— Text extract —
Uhm, I've noticed that all my Private Messages have vaporised. Not that I _really mind_, it's your bandwidth and my Inbox and Sentbox were maxed out, but I'm wondering if they're gone forever? As I had a few I hadn't responded to.

----------


## Admin

The Junior/Senior ratings are new but not permanent. I will change them to so.mething more in genre "Bookmark, Book Worm, Bibliophile." When you get to a certain number of posts (200 I think) you can specify your own title, as den has done.

----------


## sloegin

Nifty.
Admin, you've sure been busy today.

----------


## Koa

EEEK! Changes at first make me so disorientated... I'll need some time to get used to it. That's cool tho, I adore the quick reply thingy, and we finally have my favurite smiley, I was missing it:  :Biggrin:   :Biggrin:   :Biggrin:

----------


## Koa

> _Originally posted by Admin_ 
> *The Junior/Senior ratings are new but not permanent. I will change them to so.mething more in genre "Bookmark, Book Worm, Bibliophile." When you get to a certain number of posts (200 I think) you can specify your own title, as den has done.*


and HOW do I do that? Write my own rating, that is... I like this kind of personal touches, like signatures etc, so I'd be glad to change mine as den did, but I don't know how...  :Rolleyes:   :Confused:   :Cool:

----------


## Koa

Uh forget it, I found it...  :Smile: 

Btw we can put birthdays now... Cool I love birthdays, now I can send happy byrthdays to everyone! (pleeease everybody show your birthday, I think you can hide the year if you're sensitive about that  :Wink: )

— Short problem A —
In the entries, update the lines from the line with "The width and height of the screenshot is (700, 506)." to the line with "click(72, 241)", replacing "Xbox One" with "PlayStation 4" and leaving everything else unchanged.

— Material supplied —

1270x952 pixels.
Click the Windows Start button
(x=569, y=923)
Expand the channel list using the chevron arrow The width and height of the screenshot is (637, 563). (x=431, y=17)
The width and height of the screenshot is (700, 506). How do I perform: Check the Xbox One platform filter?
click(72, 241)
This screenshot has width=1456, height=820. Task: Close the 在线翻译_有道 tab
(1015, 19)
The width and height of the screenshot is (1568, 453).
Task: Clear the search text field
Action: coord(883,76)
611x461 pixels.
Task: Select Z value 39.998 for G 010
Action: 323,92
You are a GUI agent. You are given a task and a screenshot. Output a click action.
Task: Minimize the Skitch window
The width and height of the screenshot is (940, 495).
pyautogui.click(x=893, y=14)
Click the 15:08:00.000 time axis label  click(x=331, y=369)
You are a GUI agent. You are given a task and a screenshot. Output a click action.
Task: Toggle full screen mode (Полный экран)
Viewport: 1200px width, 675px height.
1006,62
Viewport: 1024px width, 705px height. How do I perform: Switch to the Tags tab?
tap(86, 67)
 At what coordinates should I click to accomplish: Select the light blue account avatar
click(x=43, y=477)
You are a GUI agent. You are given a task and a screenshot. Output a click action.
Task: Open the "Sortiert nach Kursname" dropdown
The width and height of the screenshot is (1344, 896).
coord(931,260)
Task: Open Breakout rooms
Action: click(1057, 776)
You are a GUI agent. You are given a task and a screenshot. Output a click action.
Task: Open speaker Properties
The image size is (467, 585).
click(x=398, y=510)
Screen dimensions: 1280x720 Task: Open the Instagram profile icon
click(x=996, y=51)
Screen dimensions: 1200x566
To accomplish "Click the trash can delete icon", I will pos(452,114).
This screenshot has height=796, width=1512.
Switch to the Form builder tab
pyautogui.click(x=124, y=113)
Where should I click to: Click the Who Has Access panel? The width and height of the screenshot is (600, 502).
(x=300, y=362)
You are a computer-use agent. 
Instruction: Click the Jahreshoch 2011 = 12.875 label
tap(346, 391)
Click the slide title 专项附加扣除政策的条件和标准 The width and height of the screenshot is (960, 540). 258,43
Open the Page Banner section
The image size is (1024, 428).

— Short problem B —
Copy the forum thread word for word from "Uhm, I've noticed" to "hadn't responded to.".

— Correct response A —
The width and height of the screenshot is (700, 506). How do I perform: Check the PlayStation 4 platform filter?
click(72, 241)

— Correct response B —
Uhm, I've noticed that all my Private Messages have vaporised. Not that I _really mind_, it's your bandwidth and my Inbox and Sentbox were maxed out, but I'm wondering if they're gone forever? As I had a few I hadn't responded to.